Exercise ::
Only an exact repetition of every entry counts as the answer.

Saved data entries
***

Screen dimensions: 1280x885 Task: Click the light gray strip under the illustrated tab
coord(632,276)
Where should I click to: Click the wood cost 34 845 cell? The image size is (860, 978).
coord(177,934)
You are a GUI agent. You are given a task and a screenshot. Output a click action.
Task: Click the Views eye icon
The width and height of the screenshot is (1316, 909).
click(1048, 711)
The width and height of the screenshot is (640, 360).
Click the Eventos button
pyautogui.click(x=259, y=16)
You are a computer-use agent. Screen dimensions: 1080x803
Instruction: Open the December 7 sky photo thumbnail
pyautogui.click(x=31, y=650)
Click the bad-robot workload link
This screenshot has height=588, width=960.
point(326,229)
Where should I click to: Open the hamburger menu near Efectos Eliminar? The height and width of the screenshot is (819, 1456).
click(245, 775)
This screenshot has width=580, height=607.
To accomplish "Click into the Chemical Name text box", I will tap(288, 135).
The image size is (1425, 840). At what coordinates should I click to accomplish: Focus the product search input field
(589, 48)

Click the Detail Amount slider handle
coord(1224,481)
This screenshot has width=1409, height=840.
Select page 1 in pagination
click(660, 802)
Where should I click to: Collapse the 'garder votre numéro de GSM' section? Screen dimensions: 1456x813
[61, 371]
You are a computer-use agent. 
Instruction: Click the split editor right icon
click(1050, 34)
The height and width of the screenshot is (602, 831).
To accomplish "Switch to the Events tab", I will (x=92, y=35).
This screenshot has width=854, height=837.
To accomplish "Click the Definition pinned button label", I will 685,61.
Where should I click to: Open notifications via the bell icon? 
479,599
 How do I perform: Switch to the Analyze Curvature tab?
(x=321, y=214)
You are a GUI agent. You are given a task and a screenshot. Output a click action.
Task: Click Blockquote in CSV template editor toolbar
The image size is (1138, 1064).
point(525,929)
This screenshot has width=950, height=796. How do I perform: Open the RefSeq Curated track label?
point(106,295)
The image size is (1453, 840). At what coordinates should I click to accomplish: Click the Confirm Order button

***

Answer below ::
Screen dimensions: 1280x885 Task: Click the light gray strip under the illustrated tab
coord(632,276)
Where should I click to: Click the wood cost 34 845 cell? The image size is (860, 978).
coord(177,934)
You are a GUI agent. You are given a task and a screenshot. Output a click action.
Task: Click the Views eye icon
The width and height of the screenshot is (1316, 909).
click(1048, 711)
The width and height of the screenshot is (640, 360).
Click the Eventos button
pyautogui.click(x=259, y=16)
You are a computer-use agent. Screen dimensions: 1080x803
Instruction: Open the December 7 sky photo thumbnail
pyautogui.click(x=31, y=650)
Click the bad-robot workload link
This screenshot has height=588, width=960.
point(326,229)
Where should I click to: Open the hamburger menu near Efectos Eliminar? The height and width of the screenshot is (819, 1456).
click(245, 775)
This screenshot has width=580, height=607.
To accomplish "Click into the Chemical Name text box", I will tap(288, 135).
The image size is (1425, 840). At what coordinates should I click to accomplish: Focus the product search input field
(589, 48)

Click the Detail Amount slider handle
coord(1224,481)
This screenshot has width=1409, height=840.
Select page 1 in pagination
click(660, 802)
Where should I click to: Collapse the 'garder votre numéro de GSM' section? Screen dimensions: 1456x813
[61, 371]
You are a computer-use agent. 
Instruction: Click the split editor right icon
click(1050, 34)
The height and width of the screenshot is (602, 831).
To accomplish "Switch to the Events tab", I will (x=92, y=35).
This screenshot has width=854, height=837.
To accomplish "Click the Definition pinned button label", I will 685,61.
Where should I click to: Open notifications via the bell icon? 
479,599
 How do I perform: Switch to the Analyze Curvature tab?
(x=321, y=214)
You are a GUI agent. You are given a task and a screenshot. Output a click action.
Task: Click Blockquote in CSV template editor toolbar
The image size is (1138, 1064).
point(525,929)
This screenshot has width=950, height=796. How do I perform: Open the RefSeq Curated track label?
point(106,295)
The image size is (1453, 840). At what coordinates should I click to accomplish: Click the Confirm Order button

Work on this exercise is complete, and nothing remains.